PROBLEM TO WORK ON » In the entries below, reproduce word for word the lines from the line with "This screenshot has height=410, width=795." to the line with "Looking at the screenshot, I should coord(322,59).", including both of those lines. Leave the pictures out of your answer.

Records for locating displayed items »
>>

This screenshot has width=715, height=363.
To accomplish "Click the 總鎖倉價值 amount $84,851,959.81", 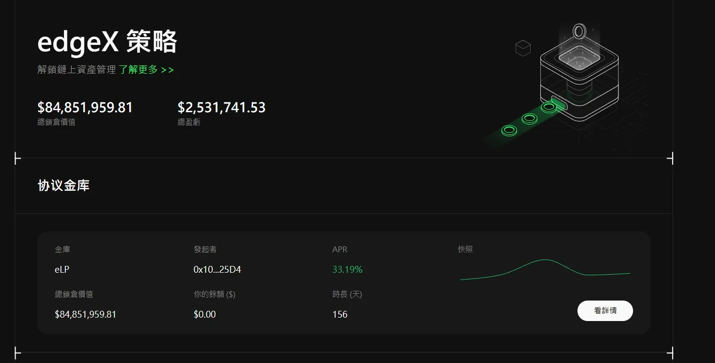I will 85,107.
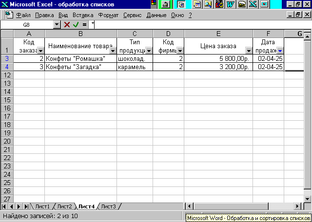Click the equals sign edit formula button
The width and height of the screenshot is (312, 222).
pyautogui.click(x=84, y=25)
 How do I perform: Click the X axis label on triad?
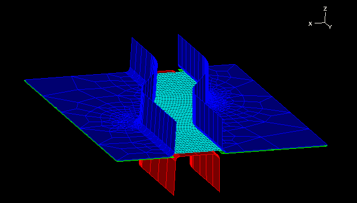[x=310, y=23]
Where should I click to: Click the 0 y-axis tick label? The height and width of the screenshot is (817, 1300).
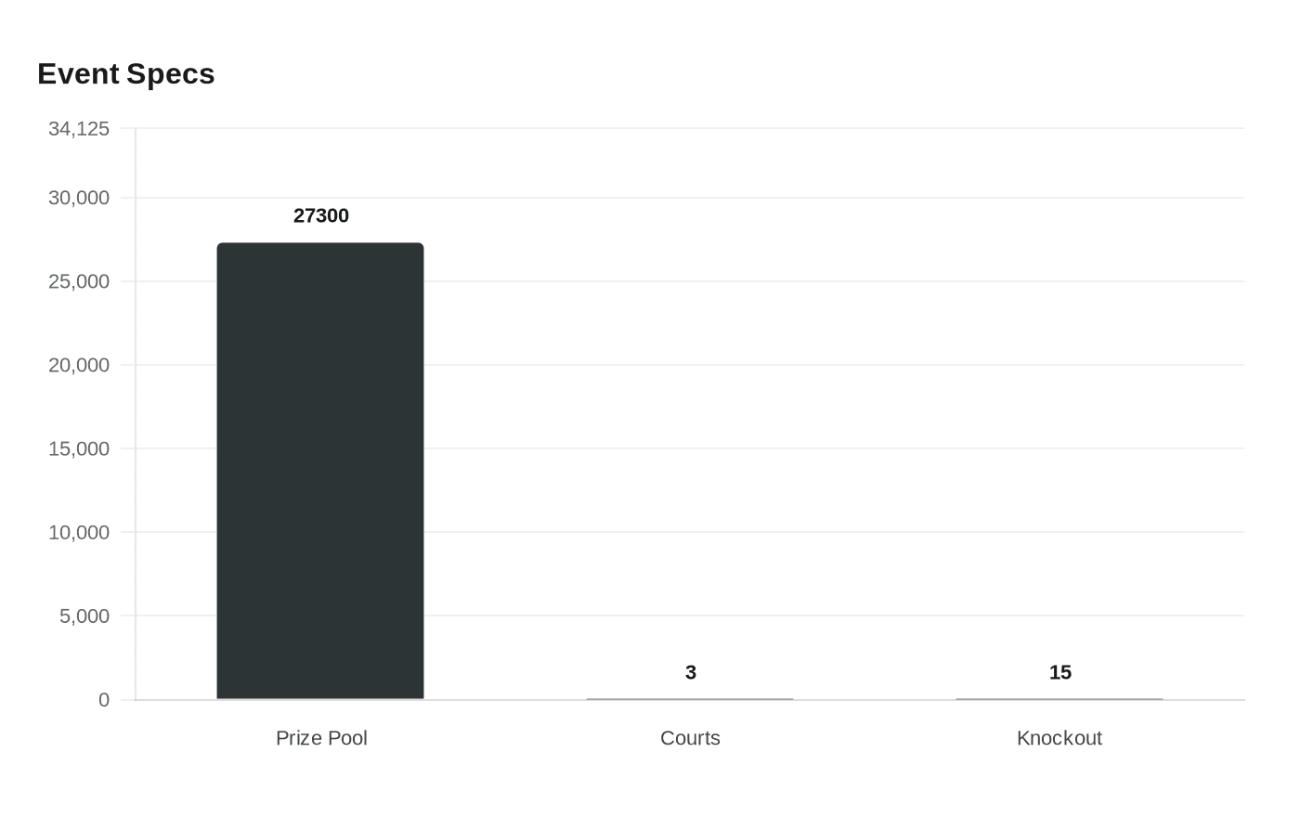tap(104, 700)
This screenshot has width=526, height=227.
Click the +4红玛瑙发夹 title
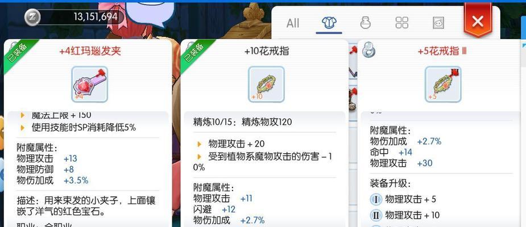90,51
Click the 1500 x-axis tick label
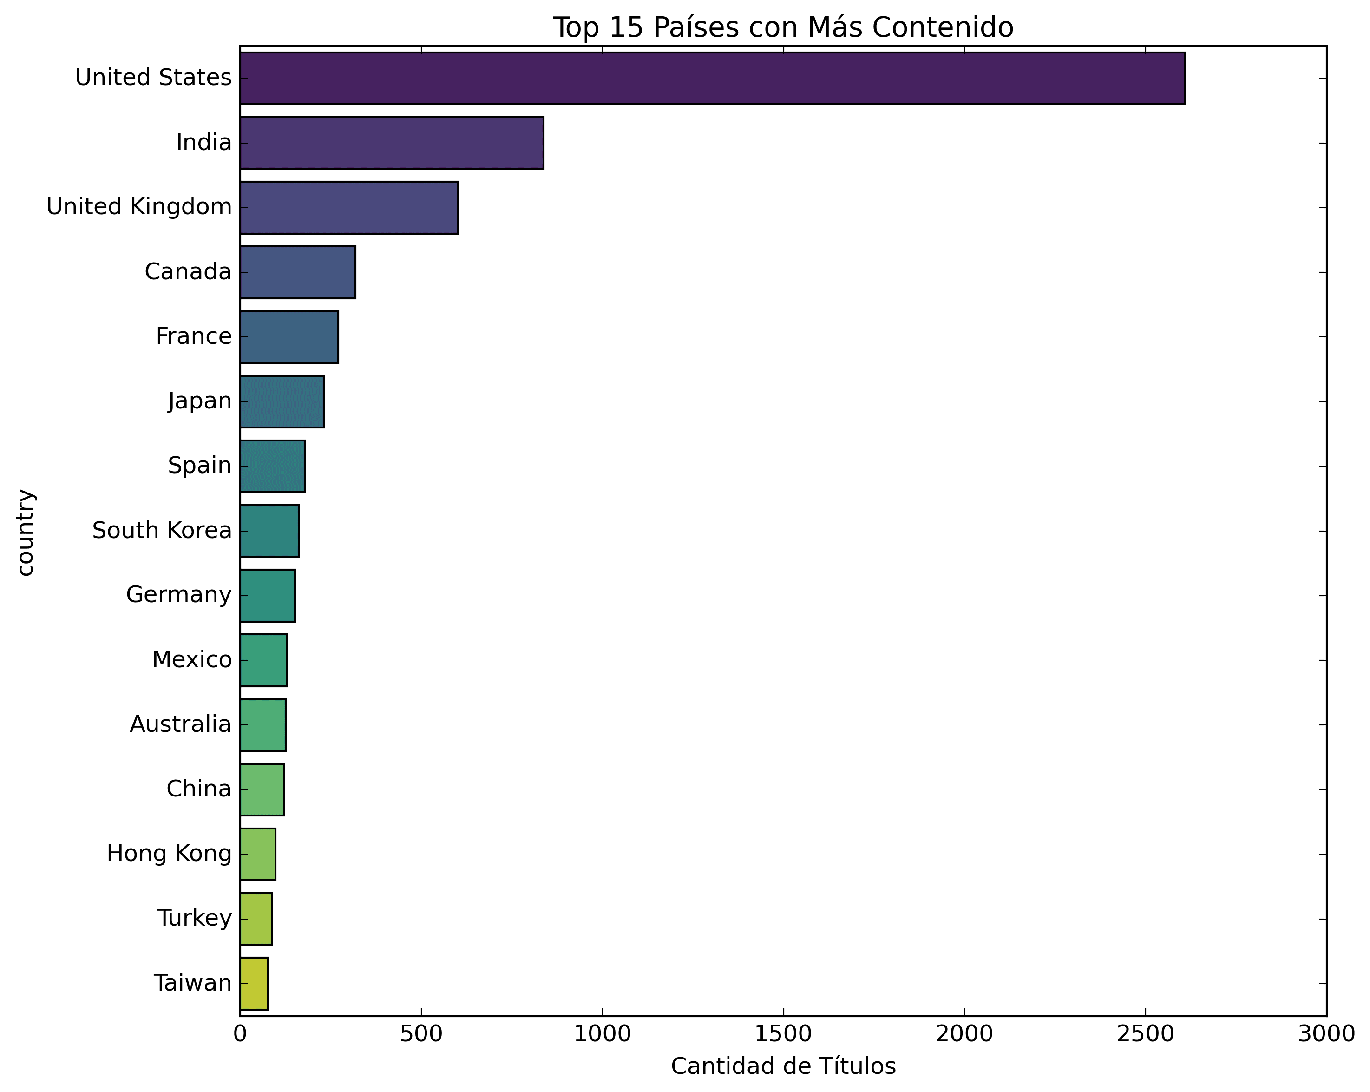This screenshot has width=1370, height=1092. coord(783,1035)
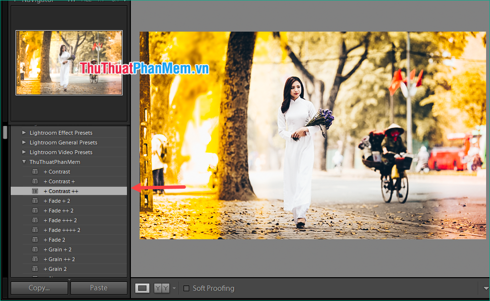Image resolution: width=490 pixels, height=301 pixels.
Task: Switch to FIT zoom in Navigator header
Action: click(71, 1)
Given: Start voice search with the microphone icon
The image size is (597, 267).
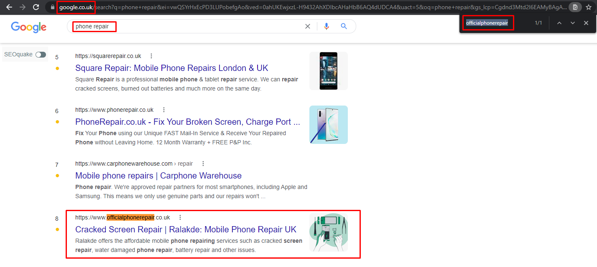Looking at the screenshot, I should pos(327,26).
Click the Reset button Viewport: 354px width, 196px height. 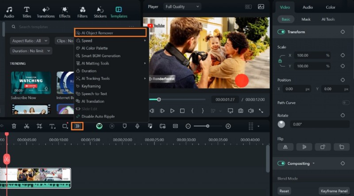coord(284,191)
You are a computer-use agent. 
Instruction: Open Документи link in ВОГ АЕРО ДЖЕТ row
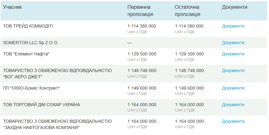[233, 70]
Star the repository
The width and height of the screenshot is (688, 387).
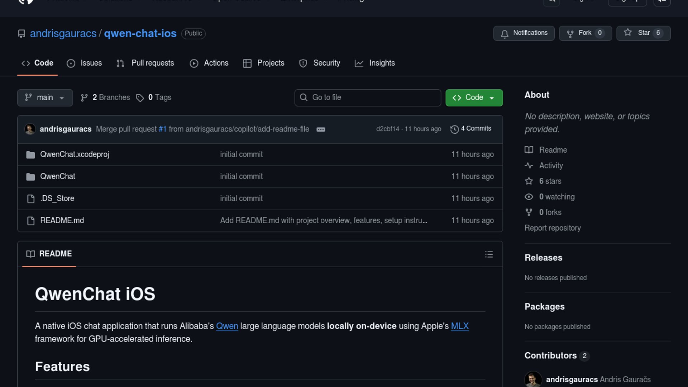[643, 33]
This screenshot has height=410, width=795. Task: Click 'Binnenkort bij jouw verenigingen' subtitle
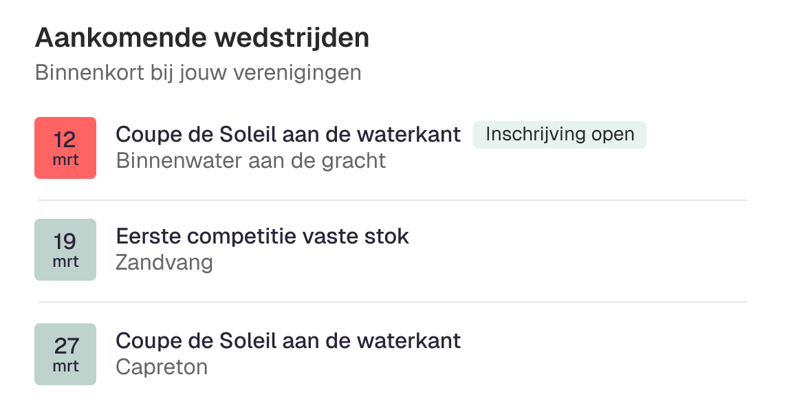point(198,72)
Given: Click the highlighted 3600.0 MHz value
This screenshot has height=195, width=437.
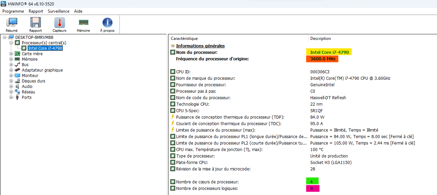Looking at the screenshot, I should coord(322,59).
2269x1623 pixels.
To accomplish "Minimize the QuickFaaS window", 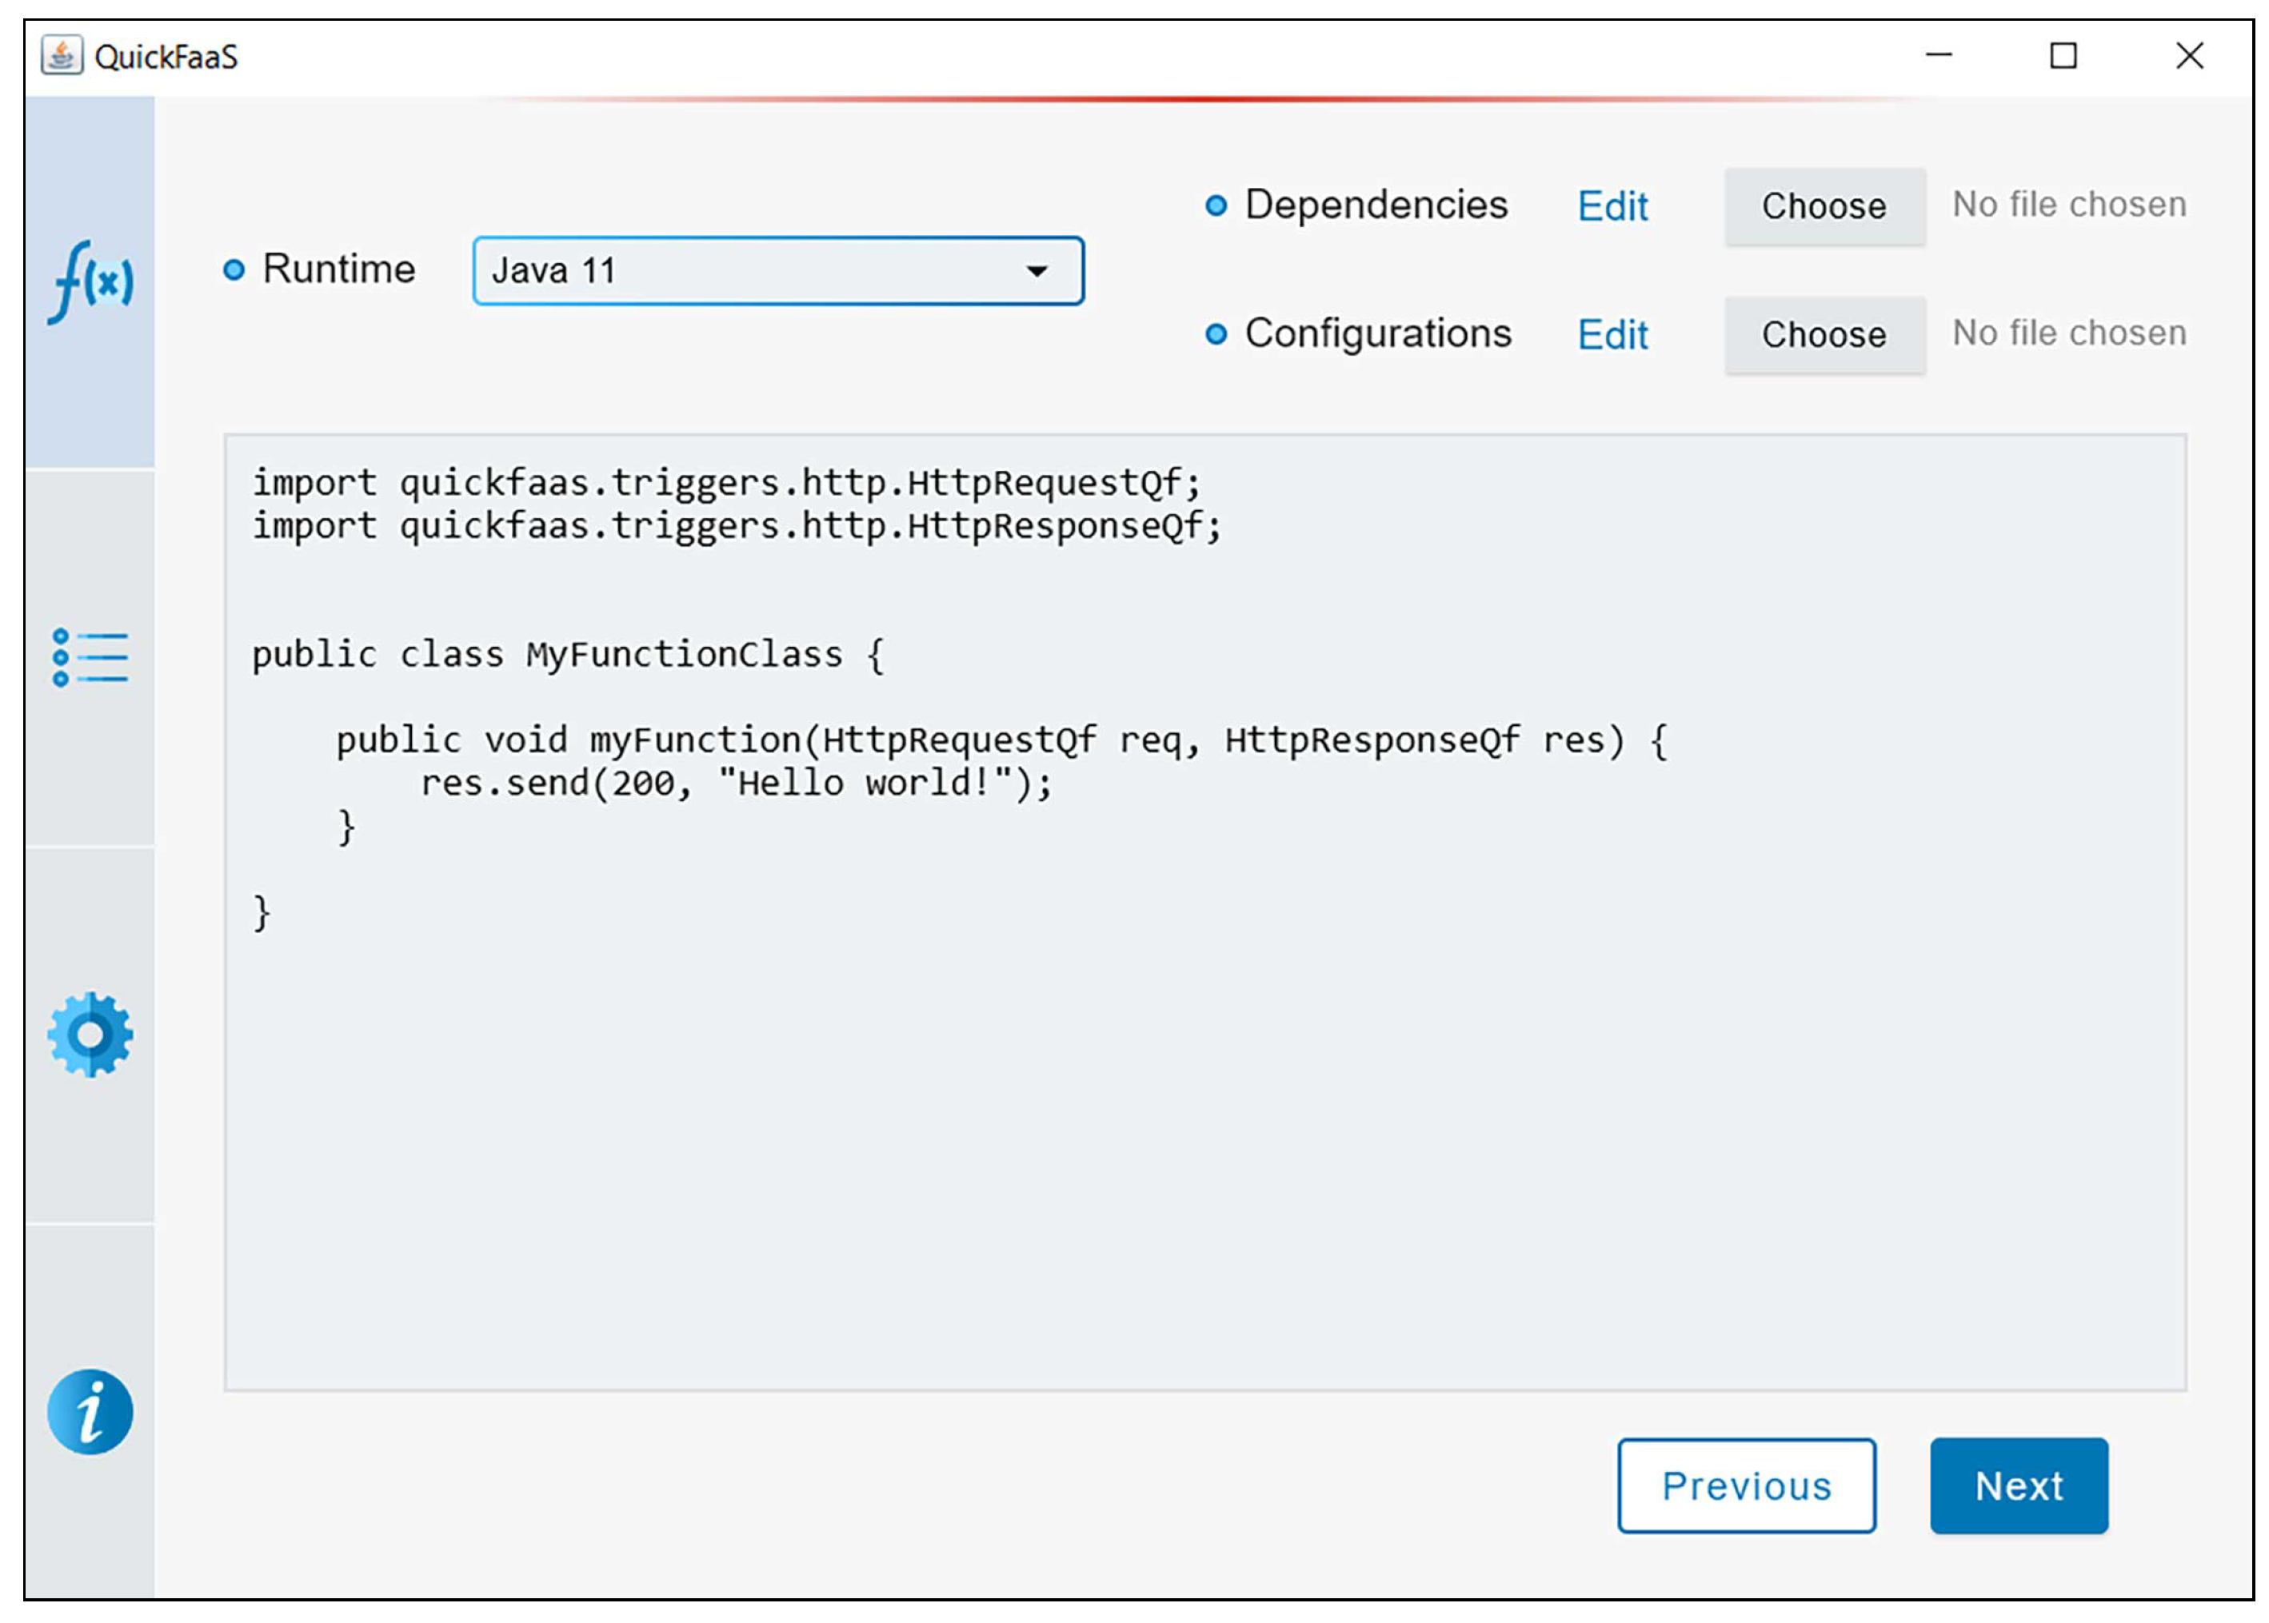I will click(x=1937, y=56).
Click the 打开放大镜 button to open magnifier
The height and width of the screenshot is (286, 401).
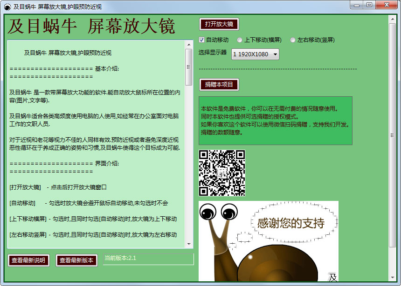(219, 25)
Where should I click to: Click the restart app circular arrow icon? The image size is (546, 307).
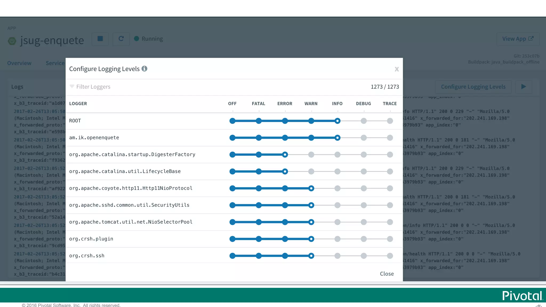click(121, 39)
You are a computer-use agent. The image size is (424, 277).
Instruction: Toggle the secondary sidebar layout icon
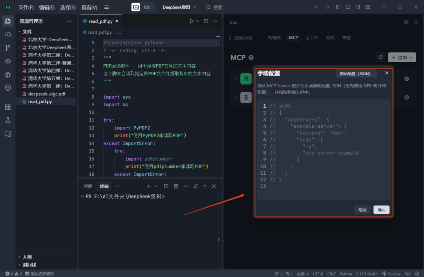pos(358,7)
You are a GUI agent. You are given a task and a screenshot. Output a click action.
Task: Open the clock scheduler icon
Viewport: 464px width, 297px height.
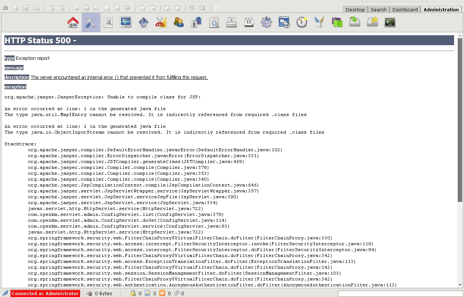(x=302, y=23)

<<

ANSWER TO THIS TASK »
This screenshot has height=410, width=795. Task: Click 'Binnenkort bij jouw verenigingen' subtitle
point(198,72)
Given: Click the highlighted 3600.0 MHz value
This screenshot has height=195, width=437.
Looking at the screenshot, I should coord(322,59).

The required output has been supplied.